1. Colorado Rockies (NL Ranks: 2nd best Line-Up, 8th best rotation)
Why I Have Them Here
If everything goes right, they could be the Phillies biggest obstacle to another pennant run. The Rockies (potentially) have everything. Speed at the top with Carlos Gonzalez and Dexter Fowler, run production with Tulo, Helton and Hawpe, and depth at the bottom of their line-up with Ianetta and a full year of Ian Stewart. They have a potential ace in Ubaldo Jimenez, a reliable innings eater in Aaron Cook, and 3 decent enough starters on the back. They have a closer, and a very good RH/LH set-up combo. They have a deep bench. They play great defense. Really they just need to step up and meet their potential.
Biggest Concern: Will it be ’08 all over again?
The previous paragraph could have easily been written prior to the 2008 season when the Rockies were coming off their first pennant in team history. But, the Rockies went 74-88, partially due to injuries to Tulo and Jeff Francis, but partially because a lot of guys they were counting on didn’t come through. Can they make the step to be more consistent this year?
Most Important Player: Ubaldo Jimenez, RHP
The fire-balling Jimenez has improved each year he’s been in the majors, and last season was unquestionably the best season for a starting pitcher in Rockies history (218 IP, 3.47 ERA, 198 K). The way I see it, he’s got 2 options this year. First, he improves once again and become to the Rockies what Hamels was for the Phillies in ’08. Or, his increased workload over the past several years catches up to him and he either gets hurt or regresses.

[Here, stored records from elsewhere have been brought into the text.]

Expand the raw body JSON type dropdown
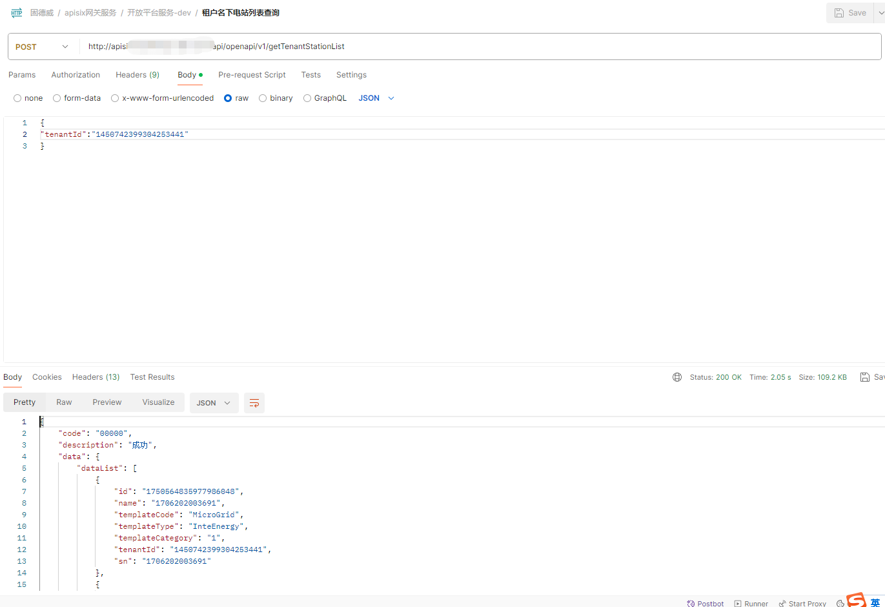The width and height of the screenshot is (885, 607). pos(376,98)
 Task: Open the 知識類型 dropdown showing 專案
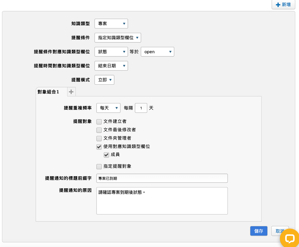(x=111, y=24)
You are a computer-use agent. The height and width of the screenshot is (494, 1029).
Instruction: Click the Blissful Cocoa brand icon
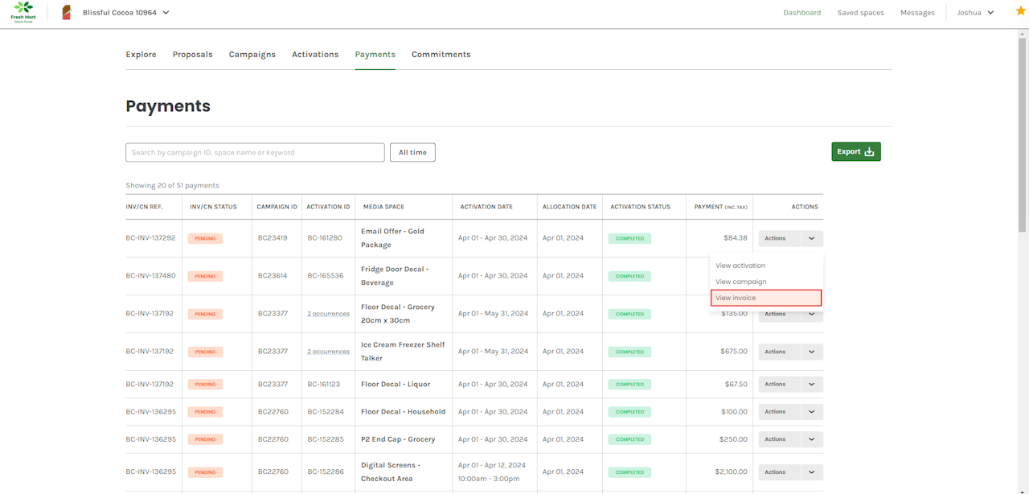click(67, 13)
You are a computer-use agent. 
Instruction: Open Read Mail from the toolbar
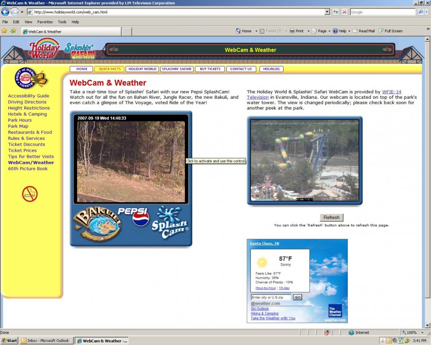tap(364, 31)
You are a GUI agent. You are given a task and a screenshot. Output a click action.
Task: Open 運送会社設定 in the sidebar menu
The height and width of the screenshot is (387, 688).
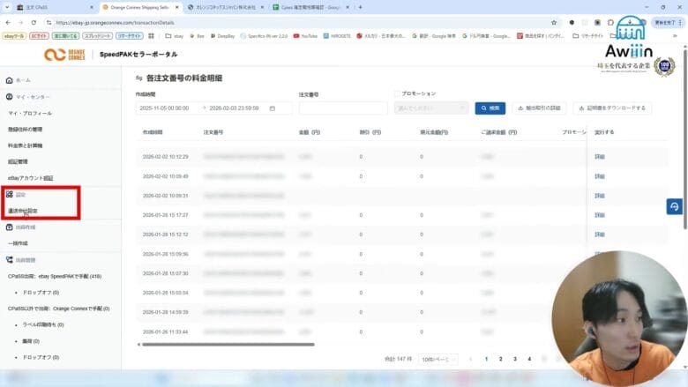[24, 211]
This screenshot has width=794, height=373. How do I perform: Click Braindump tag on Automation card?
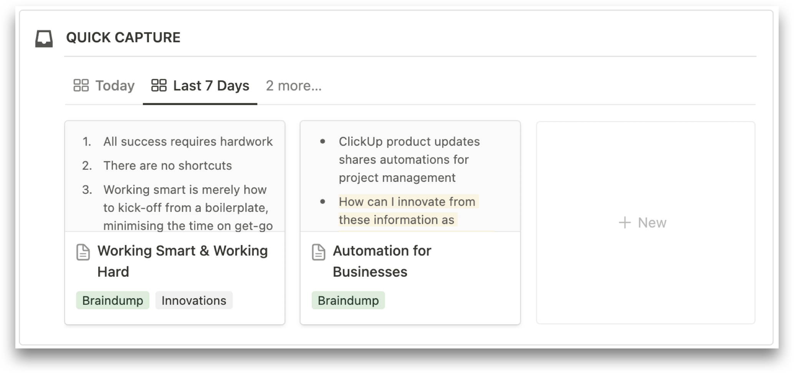pyautogui.click(x=348, y=300)
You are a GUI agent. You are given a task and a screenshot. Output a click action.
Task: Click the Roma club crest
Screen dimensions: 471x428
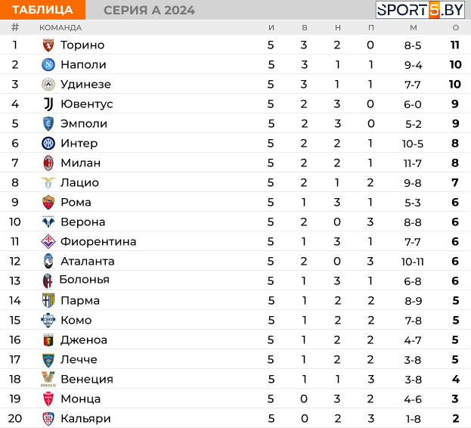pos(48,202)
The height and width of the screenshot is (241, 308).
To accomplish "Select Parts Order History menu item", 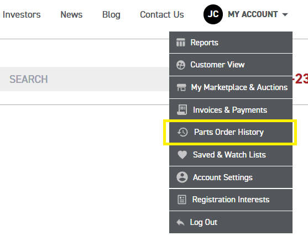I will pyautogui.click(x=231, y=132).
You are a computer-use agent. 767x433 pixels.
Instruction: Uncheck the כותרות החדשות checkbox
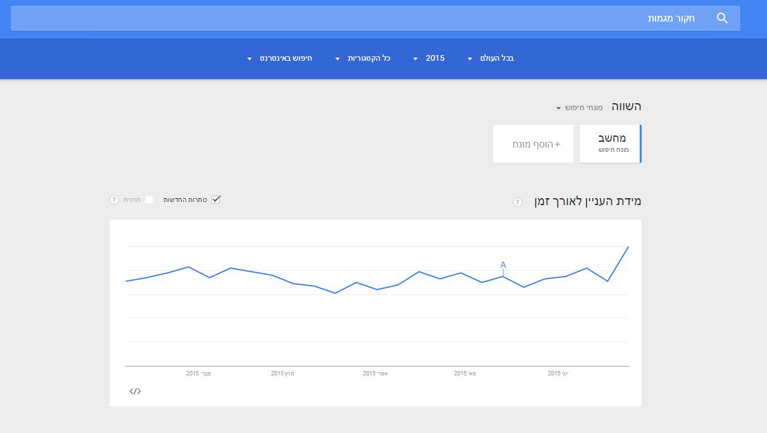pyautogui.click(x=216, y=199)
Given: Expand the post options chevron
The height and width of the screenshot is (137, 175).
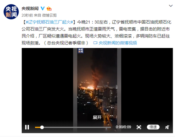Looking at the screenshot, I should click(171, 6).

Best Newcomer: Jeff Francis, LHP
The Rockies didn’t sign anyone exciting, so I’m going with Francis, who missed all of ’09 with injury. Francis looked like he was an up-and-comer in 2006-07, but got hurt in ’08 and missed ’09. If he gets back to form (4.19 ERA in 414 IP in 06-07) it could give the Rockies a formidable 1-2-3 in the playoffs.

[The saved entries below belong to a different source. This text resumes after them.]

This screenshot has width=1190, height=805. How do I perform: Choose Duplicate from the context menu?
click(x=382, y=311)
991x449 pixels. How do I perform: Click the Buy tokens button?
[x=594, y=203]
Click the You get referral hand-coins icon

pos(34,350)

2. Arizona Diamondbacks (NL Ranks: 10th Best Line-Up, 3rd best rotation)
Why I Have Them Here
Arguably the best top-of-the-rotation in baseball with Dan Haren and presumably healthy Brandon Webb. Their trade for Edwin Jackson was risky, but gives them a top-3 that rivals anyone in the NL. Haren might not get the press the Lincecum, King Felix, Greinke and other young aces do, but he’s right there with them. Over the past 2 years, Haren had the lowest WHIP of any pitchers with at least 400 innings, 1.06. Last year, his WHIP was 1.00, a mark usually reserved for a dominant closer.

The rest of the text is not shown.